YOUR ASSIGNMENT -
Filter the entries and keep only the lines where the string "language" appears.

RECORDS FOR THIS EXERCISE -
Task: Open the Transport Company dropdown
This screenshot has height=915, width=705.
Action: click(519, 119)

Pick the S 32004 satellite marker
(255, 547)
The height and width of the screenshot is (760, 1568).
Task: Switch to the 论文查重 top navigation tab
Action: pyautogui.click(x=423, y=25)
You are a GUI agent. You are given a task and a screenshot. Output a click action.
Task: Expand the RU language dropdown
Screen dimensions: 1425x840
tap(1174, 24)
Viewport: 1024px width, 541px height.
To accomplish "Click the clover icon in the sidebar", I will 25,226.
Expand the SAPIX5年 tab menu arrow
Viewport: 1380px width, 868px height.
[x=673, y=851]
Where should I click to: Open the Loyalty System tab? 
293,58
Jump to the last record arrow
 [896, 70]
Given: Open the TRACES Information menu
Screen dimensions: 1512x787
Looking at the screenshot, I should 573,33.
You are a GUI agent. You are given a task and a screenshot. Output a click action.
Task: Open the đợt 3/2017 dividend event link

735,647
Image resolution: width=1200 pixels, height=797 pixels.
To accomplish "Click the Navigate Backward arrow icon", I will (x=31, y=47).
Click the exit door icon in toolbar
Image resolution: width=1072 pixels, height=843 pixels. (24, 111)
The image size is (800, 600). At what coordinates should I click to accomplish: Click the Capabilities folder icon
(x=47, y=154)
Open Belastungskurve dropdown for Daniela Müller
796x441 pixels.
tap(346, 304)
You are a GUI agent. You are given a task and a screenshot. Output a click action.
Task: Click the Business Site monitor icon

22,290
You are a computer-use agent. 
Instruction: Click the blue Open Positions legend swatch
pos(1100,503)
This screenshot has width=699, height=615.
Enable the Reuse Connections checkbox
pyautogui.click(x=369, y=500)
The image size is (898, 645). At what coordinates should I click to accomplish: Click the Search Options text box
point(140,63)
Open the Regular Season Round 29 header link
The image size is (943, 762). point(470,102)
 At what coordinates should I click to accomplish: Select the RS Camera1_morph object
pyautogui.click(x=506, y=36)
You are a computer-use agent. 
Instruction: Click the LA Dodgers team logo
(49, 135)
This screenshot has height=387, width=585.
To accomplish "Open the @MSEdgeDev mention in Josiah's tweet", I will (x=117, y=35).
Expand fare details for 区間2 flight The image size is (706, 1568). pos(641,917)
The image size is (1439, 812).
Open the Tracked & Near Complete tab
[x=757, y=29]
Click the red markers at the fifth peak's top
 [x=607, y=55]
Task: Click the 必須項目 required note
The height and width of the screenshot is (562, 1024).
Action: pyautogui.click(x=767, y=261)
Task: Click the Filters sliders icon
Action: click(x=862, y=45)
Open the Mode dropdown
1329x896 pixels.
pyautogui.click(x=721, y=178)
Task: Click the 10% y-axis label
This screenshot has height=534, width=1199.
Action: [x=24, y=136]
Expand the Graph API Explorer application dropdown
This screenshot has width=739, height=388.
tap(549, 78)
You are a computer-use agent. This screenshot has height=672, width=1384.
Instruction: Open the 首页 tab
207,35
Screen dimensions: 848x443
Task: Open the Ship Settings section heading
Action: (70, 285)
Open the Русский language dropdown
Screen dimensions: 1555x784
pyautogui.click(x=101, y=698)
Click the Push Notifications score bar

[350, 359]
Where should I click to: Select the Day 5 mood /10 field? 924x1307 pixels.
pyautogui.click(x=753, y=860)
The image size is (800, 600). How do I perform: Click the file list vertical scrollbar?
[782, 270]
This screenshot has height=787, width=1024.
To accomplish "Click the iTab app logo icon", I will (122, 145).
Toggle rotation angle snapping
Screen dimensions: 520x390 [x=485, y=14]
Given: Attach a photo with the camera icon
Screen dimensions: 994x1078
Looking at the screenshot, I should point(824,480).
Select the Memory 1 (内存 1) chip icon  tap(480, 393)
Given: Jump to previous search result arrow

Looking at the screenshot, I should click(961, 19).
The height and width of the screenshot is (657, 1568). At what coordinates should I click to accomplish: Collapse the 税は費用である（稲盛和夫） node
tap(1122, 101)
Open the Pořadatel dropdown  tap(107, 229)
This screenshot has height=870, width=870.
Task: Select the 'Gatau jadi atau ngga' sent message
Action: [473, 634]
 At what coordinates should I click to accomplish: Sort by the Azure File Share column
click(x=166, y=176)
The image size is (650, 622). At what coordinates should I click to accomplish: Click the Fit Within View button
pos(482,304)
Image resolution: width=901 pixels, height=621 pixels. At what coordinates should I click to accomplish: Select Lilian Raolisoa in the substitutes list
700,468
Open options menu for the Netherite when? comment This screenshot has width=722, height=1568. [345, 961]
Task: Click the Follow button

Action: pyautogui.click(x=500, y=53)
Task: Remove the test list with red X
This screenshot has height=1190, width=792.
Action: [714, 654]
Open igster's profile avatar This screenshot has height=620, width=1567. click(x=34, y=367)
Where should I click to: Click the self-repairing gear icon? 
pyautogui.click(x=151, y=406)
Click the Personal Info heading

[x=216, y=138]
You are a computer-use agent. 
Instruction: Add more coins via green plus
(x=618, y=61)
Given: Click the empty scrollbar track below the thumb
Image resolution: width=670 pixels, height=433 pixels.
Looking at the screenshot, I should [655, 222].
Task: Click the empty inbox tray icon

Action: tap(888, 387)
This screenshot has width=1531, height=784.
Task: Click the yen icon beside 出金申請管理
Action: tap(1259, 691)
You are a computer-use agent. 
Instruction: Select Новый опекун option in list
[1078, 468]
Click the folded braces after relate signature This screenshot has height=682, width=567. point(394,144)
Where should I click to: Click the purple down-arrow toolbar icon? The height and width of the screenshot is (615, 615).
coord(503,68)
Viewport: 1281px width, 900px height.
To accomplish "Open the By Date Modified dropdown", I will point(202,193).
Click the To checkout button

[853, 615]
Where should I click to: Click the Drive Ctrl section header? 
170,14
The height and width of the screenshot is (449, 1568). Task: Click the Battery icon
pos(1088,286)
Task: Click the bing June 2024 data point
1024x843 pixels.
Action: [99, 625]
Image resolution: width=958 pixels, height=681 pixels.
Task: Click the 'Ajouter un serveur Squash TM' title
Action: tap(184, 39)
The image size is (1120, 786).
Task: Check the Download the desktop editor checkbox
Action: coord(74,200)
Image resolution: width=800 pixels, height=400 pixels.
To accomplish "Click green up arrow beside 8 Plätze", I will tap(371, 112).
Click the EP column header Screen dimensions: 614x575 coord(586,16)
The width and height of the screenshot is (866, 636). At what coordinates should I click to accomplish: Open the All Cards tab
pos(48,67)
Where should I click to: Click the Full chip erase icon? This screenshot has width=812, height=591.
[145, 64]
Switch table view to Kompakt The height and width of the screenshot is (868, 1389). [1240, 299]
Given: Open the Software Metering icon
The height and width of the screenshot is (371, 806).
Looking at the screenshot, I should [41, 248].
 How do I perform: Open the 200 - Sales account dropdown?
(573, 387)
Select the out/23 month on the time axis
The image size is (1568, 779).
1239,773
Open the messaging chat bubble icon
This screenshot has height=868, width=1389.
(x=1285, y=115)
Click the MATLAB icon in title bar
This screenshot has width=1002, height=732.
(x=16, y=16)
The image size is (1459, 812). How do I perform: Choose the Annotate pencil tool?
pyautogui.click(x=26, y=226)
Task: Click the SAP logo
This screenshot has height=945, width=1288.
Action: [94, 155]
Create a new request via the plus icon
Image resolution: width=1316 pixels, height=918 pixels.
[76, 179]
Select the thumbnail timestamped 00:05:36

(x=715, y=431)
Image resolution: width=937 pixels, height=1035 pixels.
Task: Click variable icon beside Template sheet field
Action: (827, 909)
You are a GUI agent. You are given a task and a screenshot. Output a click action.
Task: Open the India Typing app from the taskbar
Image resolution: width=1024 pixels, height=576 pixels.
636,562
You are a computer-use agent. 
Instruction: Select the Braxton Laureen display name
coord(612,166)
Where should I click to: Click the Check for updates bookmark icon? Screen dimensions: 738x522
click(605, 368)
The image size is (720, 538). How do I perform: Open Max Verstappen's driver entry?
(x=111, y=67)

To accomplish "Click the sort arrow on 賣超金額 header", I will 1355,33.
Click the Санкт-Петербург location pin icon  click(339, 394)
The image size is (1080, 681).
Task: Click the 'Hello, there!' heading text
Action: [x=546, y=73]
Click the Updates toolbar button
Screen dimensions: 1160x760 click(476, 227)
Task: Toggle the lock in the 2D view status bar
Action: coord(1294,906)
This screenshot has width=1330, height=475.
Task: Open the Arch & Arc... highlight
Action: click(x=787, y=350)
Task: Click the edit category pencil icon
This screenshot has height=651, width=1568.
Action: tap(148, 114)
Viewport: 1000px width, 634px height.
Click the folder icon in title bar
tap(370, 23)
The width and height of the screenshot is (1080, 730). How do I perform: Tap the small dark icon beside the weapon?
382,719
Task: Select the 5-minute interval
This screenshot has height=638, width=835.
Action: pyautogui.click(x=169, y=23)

RESPONSE -
Task: Expand the RU language dropdown
Open the Русский language dropdown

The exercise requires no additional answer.